— Work instructions —
A faithful, complete copy of the entries below is required, with images removed.

— Exercise material —
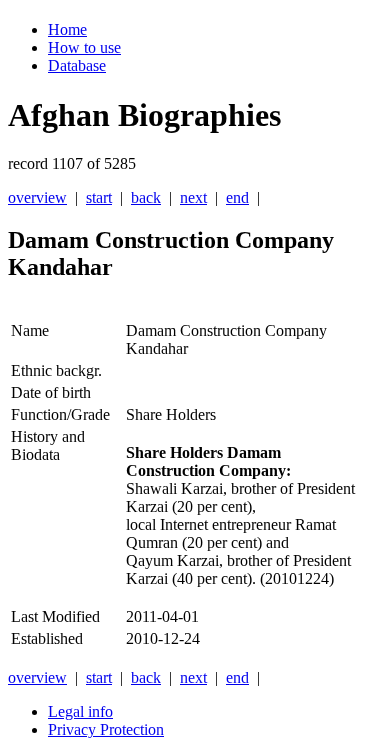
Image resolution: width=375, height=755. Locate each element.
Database (77, 65)
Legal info (80, 711)
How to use (84, 47)
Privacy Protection (106, 729)
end (237, 197)
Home (67, 29)
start (99, 197)
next (193, 197)
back (146, 197)
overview (37, 197)
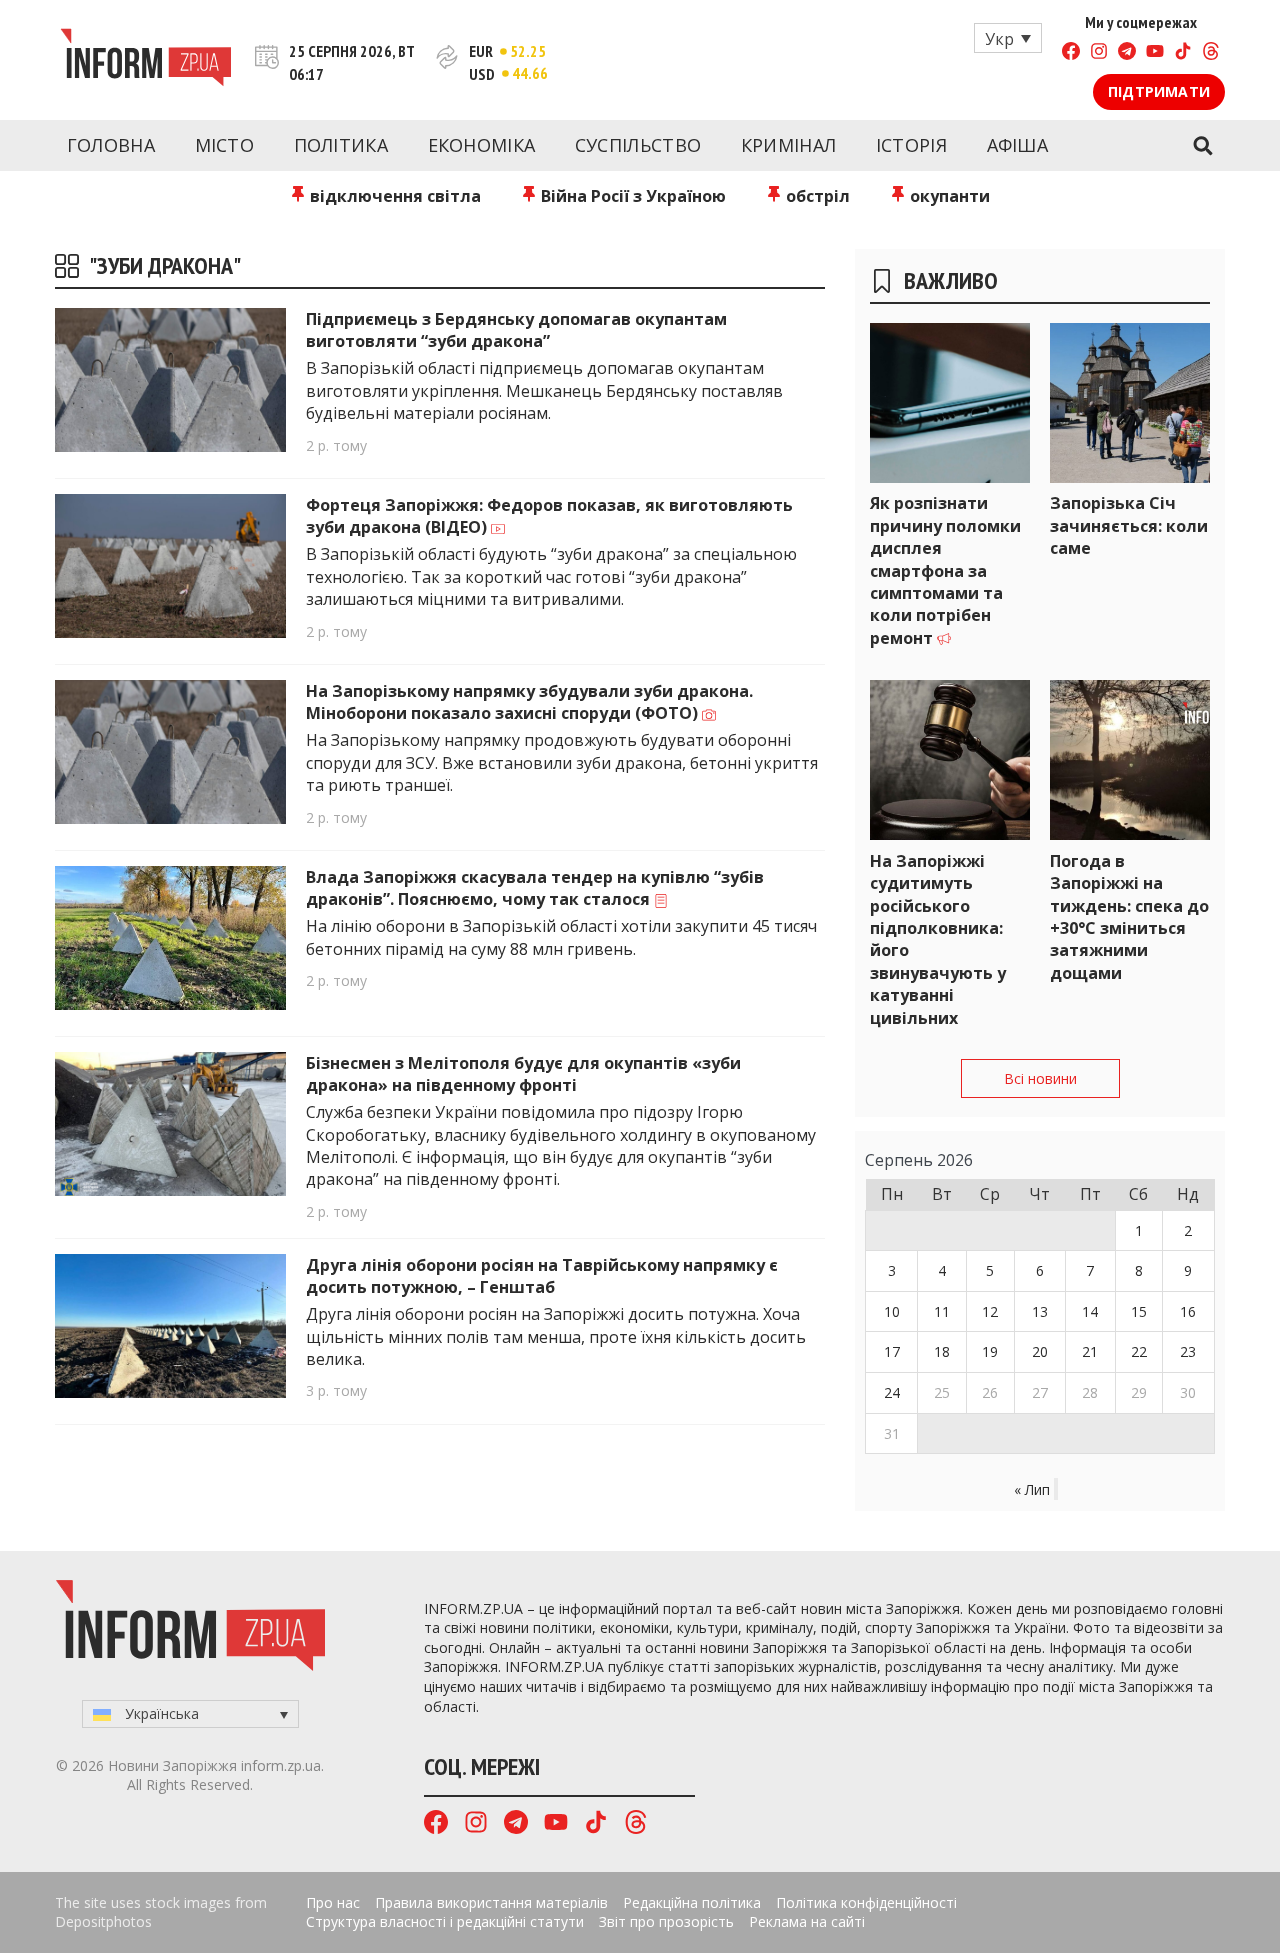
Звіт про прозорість (666, 1921)
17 (892, 1351)
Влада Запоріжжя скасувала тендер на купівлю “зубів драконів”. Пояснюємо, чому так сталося (535, 888)
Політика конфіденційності (866, 1902)
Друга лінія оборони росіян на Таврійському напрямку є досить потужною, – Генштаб (542, 1276)
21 (1090, 1351)
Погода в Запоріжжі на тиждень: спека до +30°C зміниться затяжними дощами (1129, 917)
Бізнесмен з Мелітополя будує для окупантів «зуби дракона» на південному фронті (523, 1074)
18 (942, 1351)
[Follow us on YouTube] (1155, 53)
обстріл (816, 196)
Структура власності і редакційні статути (445, 1921)
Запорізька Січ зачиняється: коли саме (1129, 525)
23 (1188, 1351)
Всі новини (1040, 1078)
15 (1139, 1311)
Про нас (333, 1902)
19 (990, 1351)
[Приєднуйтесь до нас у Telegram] (1127, 53)
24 (892, 1392)
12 (990, 1311)
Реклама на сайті (807, 1921)
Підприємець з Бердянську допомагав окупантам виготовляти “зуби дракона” (516, 330)
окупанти (948, 196)
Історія (911, 145)
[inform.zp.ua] (145, 60)
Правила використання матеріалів (491, 1902)
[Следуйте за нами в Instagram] (1099, 53)
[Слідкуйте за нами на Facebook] (1071, 53)
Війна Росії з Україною (631, 196)
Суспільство (638, 145)
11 (942, 1311)
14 (1090, 1311)
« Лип (1032, 1489)
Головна (111, 145)
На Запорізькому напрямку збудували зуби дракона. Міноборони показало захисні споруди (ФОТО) (529, 702)
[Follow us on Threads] (1211, 53)
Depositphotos (103, 1921)
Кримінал (788, 145)
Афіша (1018, 145)
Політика (341, 145)
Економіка (482, 145)
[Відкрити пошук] (1202, 146)
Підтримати (1159, 91)
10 (892, 1311)
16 (1188, 1311)
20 (1040, 1351)
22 (1139, 1351)
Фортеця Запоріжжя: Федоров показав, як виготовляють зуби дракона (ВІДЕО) (549, 516)
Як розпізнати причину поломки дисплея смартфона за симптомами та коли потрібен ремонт (945, 570)
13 (1040, 1311)
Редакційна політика (692, 1902)
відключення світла (393, 196)
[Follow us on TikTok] (1183, 53)
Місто (225, 145)
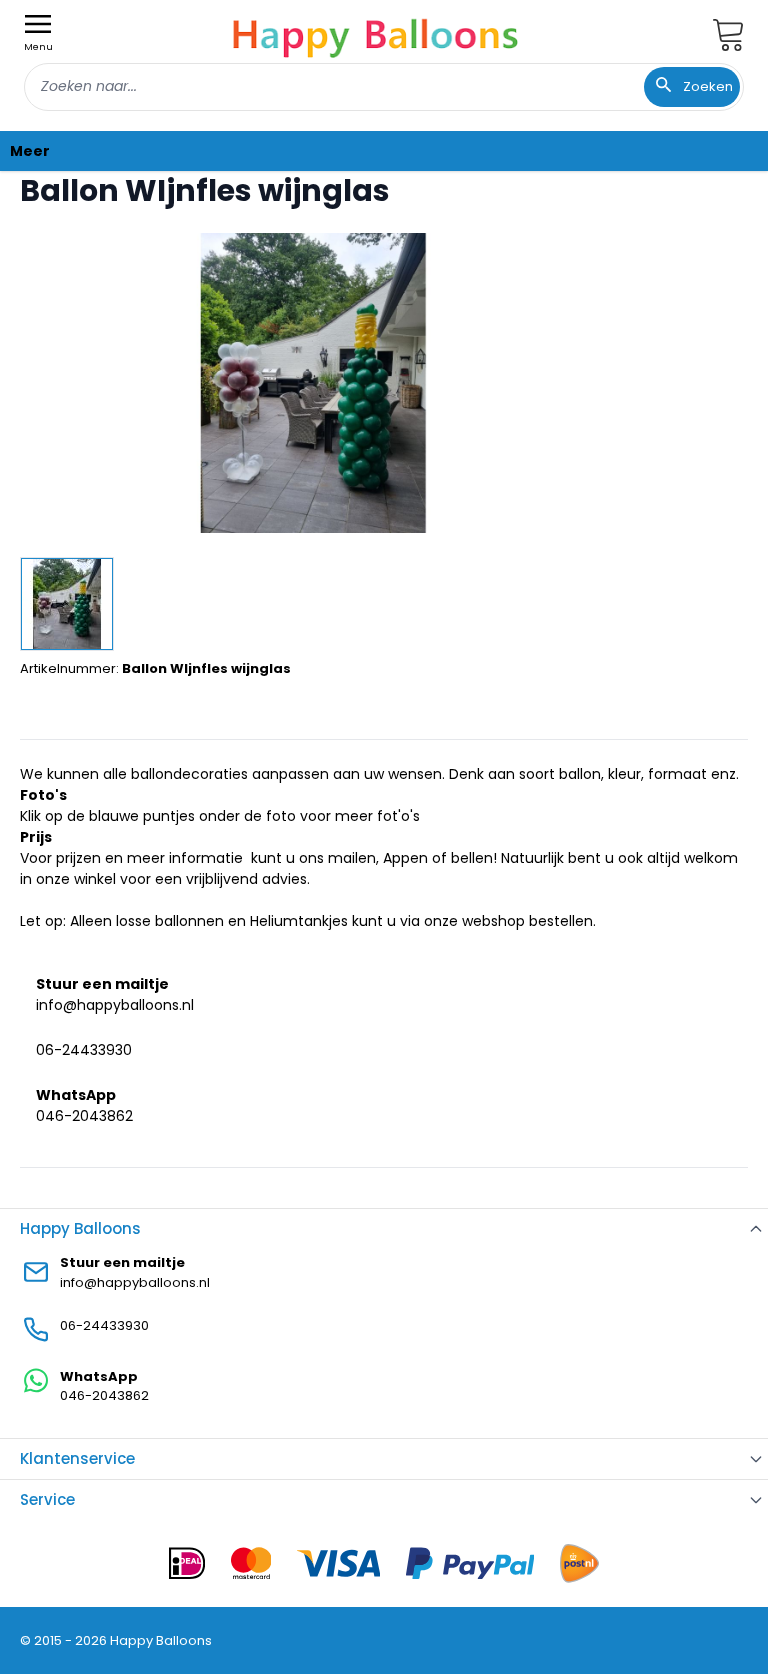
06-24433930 (84, 1050)
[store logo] (376, 35)
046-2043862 (84, 1116)
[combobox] (384, 87)
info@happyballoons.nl (115, 1005)
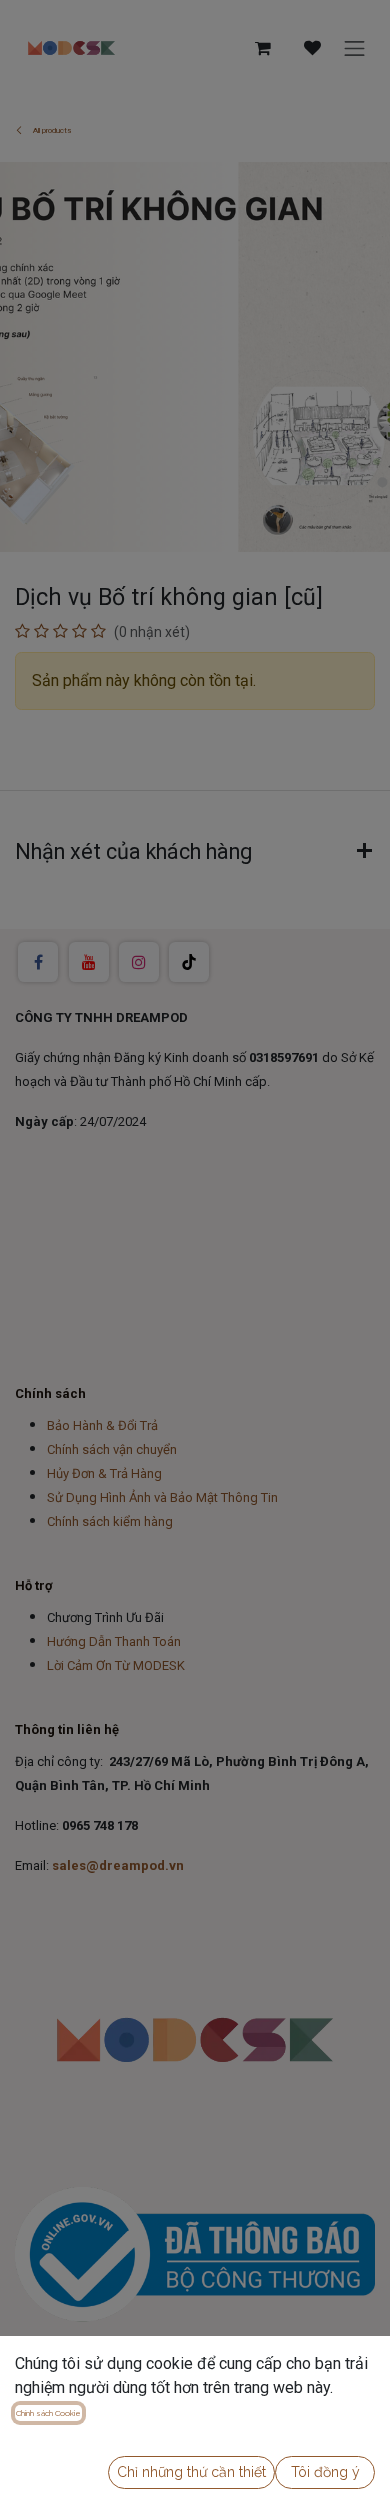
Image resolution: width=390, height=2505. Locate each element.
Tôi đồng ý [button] (325, 2472)
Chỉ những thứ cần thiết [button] (191, 2472)
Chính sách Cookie (48, 2413)
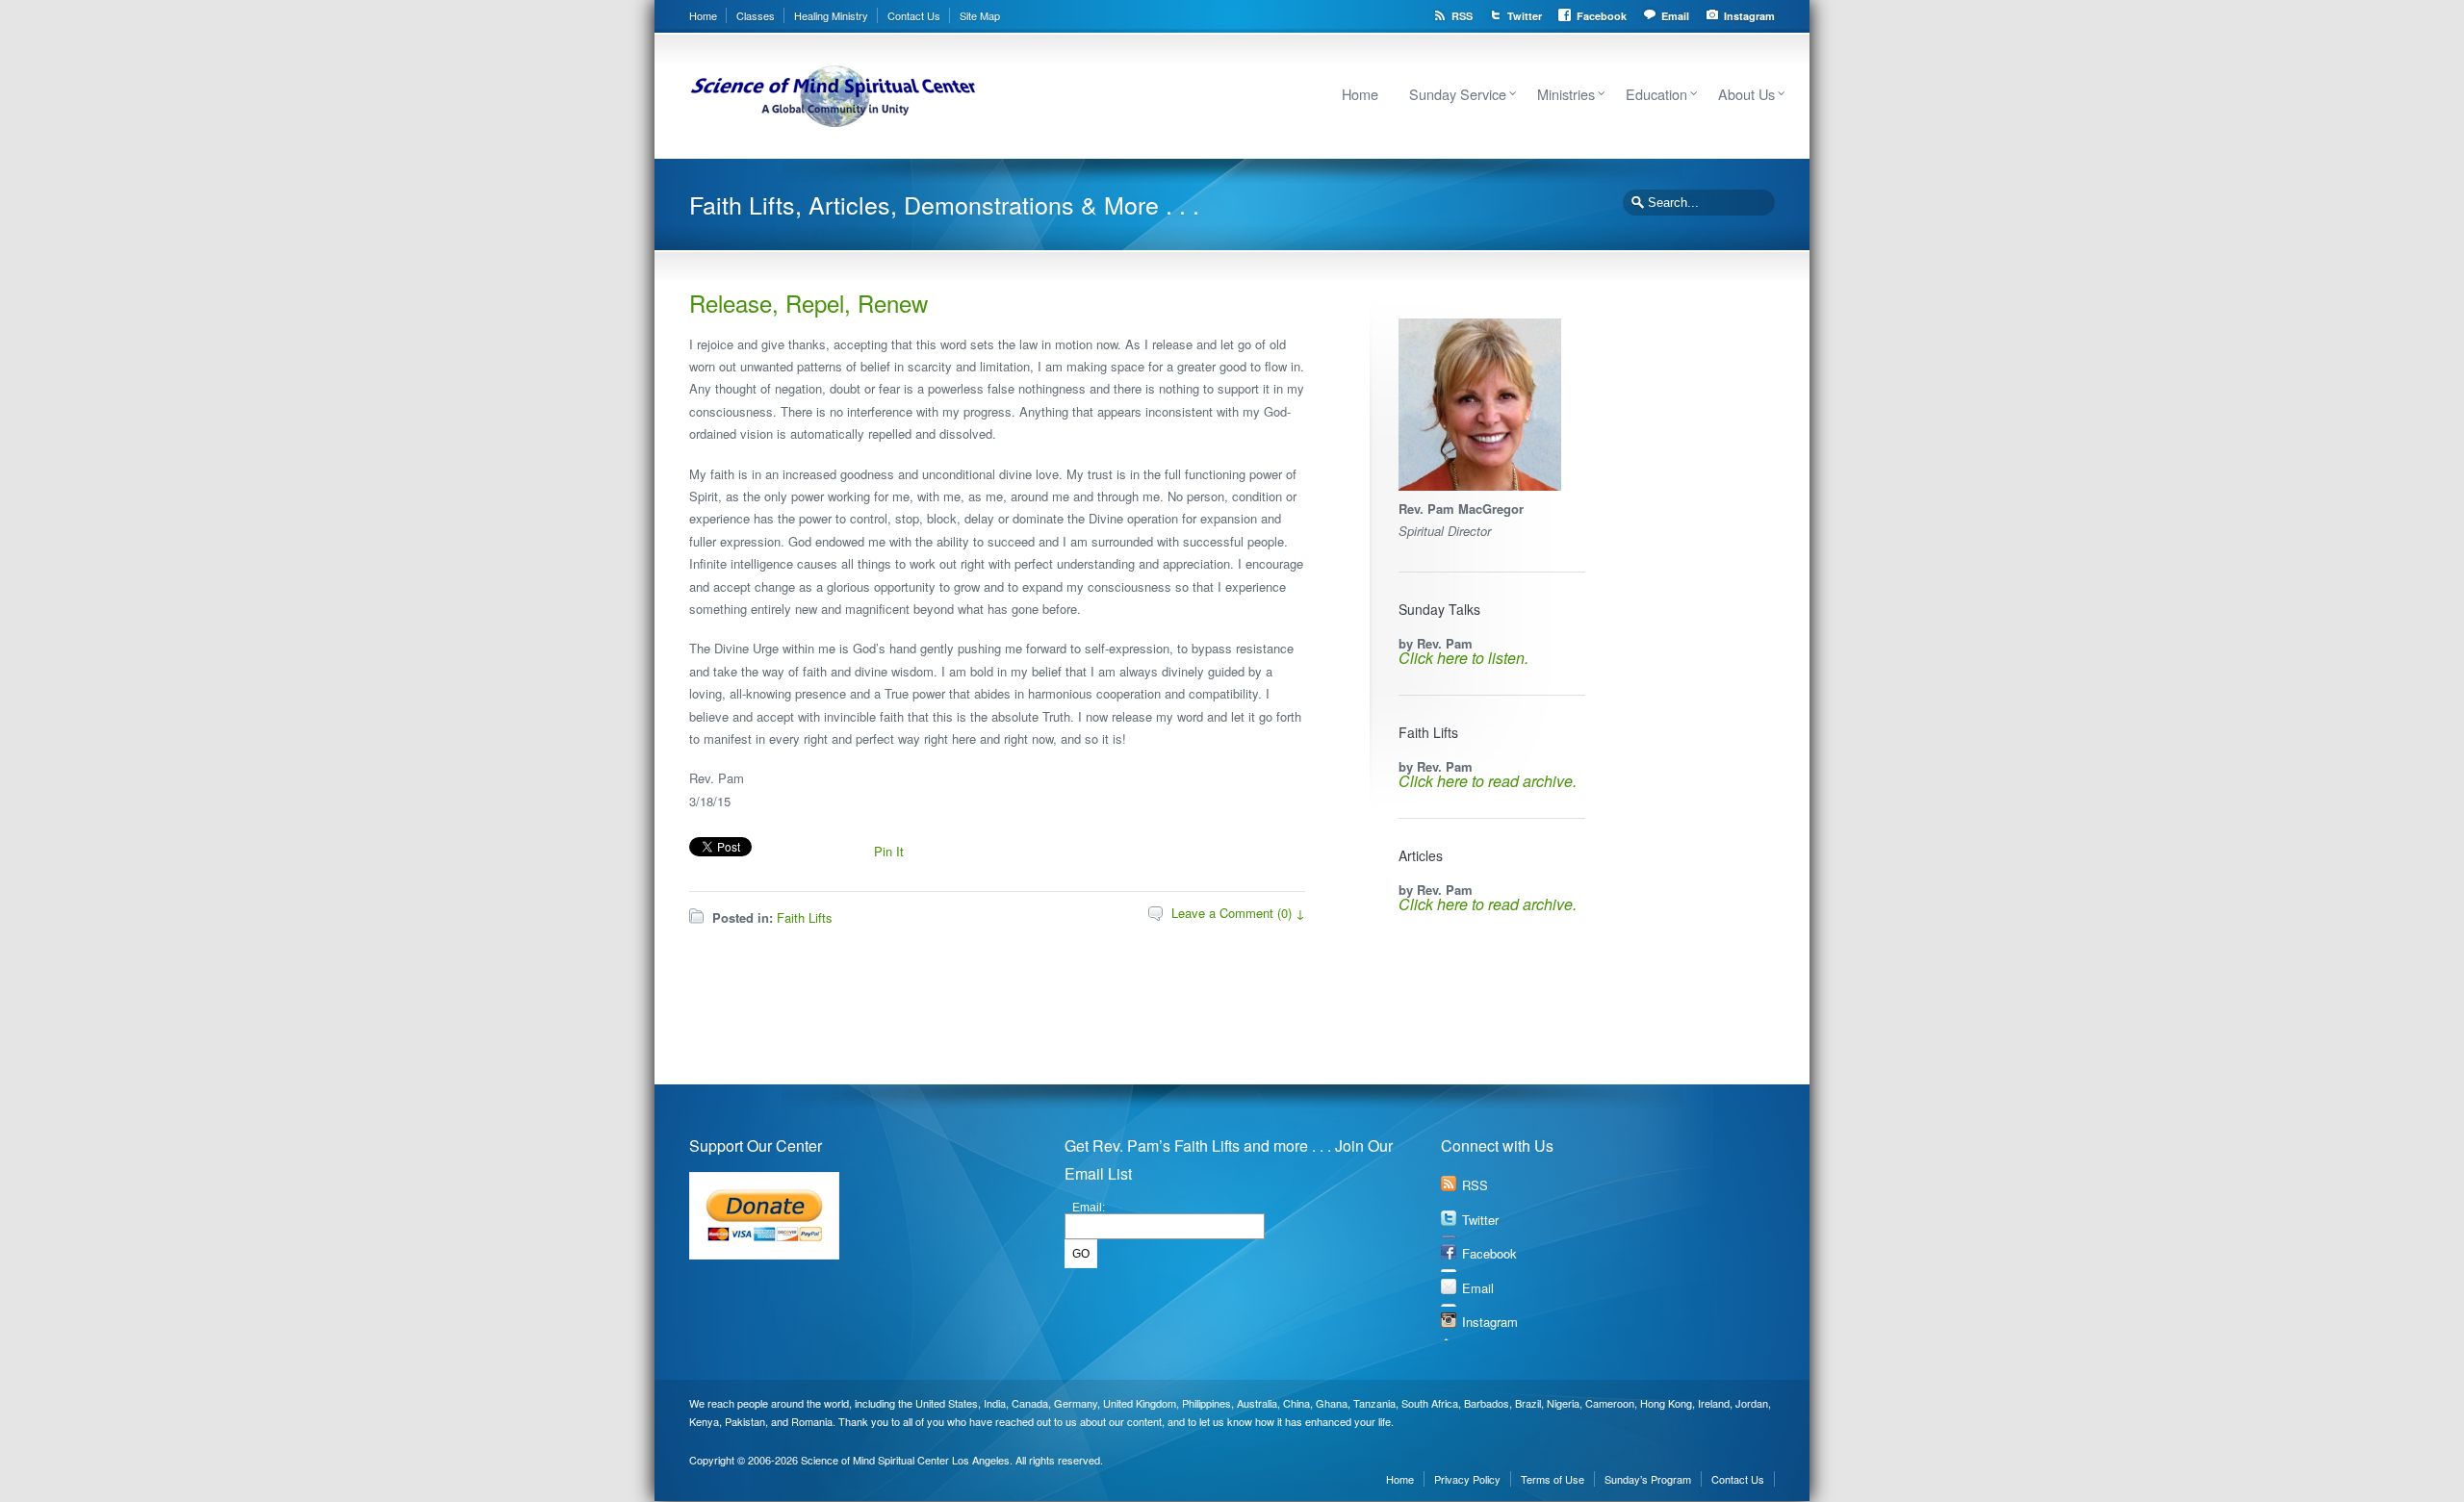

— Written solution —
Image resolution: width=375, height=755. Locate each element.
Database (77, 65)
Legal info (80, 711)
How to use (84, 47)
Privacy Protection (106, 729)
end (237, 197)
Home (67, 29)
start (99, 197)
next (193, 197)
back (146, 197)
overview (37, 197)
Звіт про прозорість (666, 1921)
17 (892, 1351)
Влада Запоріжжя скасувала тендер на купівлю “зубів драконів”. Пояснюємо, чому так сталося (535, 888)
Політика конфіденційності (866, 1902)
Друга лінія оборони росіян на Таврійському напрямку є досить потужною, – Генштаб (542, 1276)
21 (1090, 1351)
Погода в Запоріжжі на тиждень: спека до +30°C зміниться затяжними дощами (1129, 917)
Бізнесмен з Мелітополя будує для окупантів «зуби дракона» на південному фронті (523, 1074)
18 (942, 1351)
[Follow us on YouTube] (1155, 53)
обстріл (816, 196)
Структура власності і редакційні статути (445, 1921)
Запорізька Січ зачиняється: коли саме (1129, 525)
23 (1188, 1351)
Всі новини (1040, 1078)
15 (1139, 1311)
Про нас (333, 1902)
19 (990, 1351)
[Приєднуйтесь до нас у Telegram] (1127, 53)
24 (892, 1392)
12 (990, 1311)
Реклама на сайті (807, 1921)
Підприємець з Бердянську допомагав окупантам виготовляти “зуби дракона” (516, 330)
окупанти (948, 196)
Історія (911, 145)
[inform.zp.ua] (145, 60)
Правила використання матеріалів (491, 1902)
[Следуйте за нами в Instagram] (1099, 53)
[Слідкуйте за нами на Facebook] (1071, 53)
Війна Росії з Україною (631, 196)
Суспільство (638, 145)
11 (942, 1311)
14 (1090, 1311)
« Лип (1032, 1489)
Головна (111, 145)
На Запорізькому напрямку збудували зуби дракона. Міноборони показало захисні споруди (ФОТО) (529, 702)
[Follow us on Threads] (1211, 53)
Depositphotos (103, 1921)
Кримінал (788, 145)
Афіша (1018, 145)
Політика (341, 145)
Економіка (482, 145)
[Відкрити пошук] (1202, 146)
Підтримати (1159, 91)
10 (892, 1311)
16 (1188, 1311)
20 (1040, 1351)
22 (1139, 1351)
Фортеця Запоріжжя: Федоров показав, як виготовляють зуби дракона (ВІДЕО) (549, 516)
Як розпізнати причину поломки дисплея смартфона за симптомами та коли потрібен ремонт (945, 570)
13 (1040, 1311)
Редакційна політика (692, 1902)
відключення світла (393, 196)
[Follow us on TikTok] (1183, 53)
Місто (225, 145)
06-24433930 (84, 1050)
[store logo] (376, 35)
046-2043862 (84, 1116)
[combobox] (384, 87)
info@happyballoons.nl (115, 1005)
Image resolution: width=390, height=2505. Locate each element.
Tôi đồng ý [button] (325, 2472)
Chỉ những thứ cần thiết [button] (191, 2472)
Chính sách Cookie (48, 2413)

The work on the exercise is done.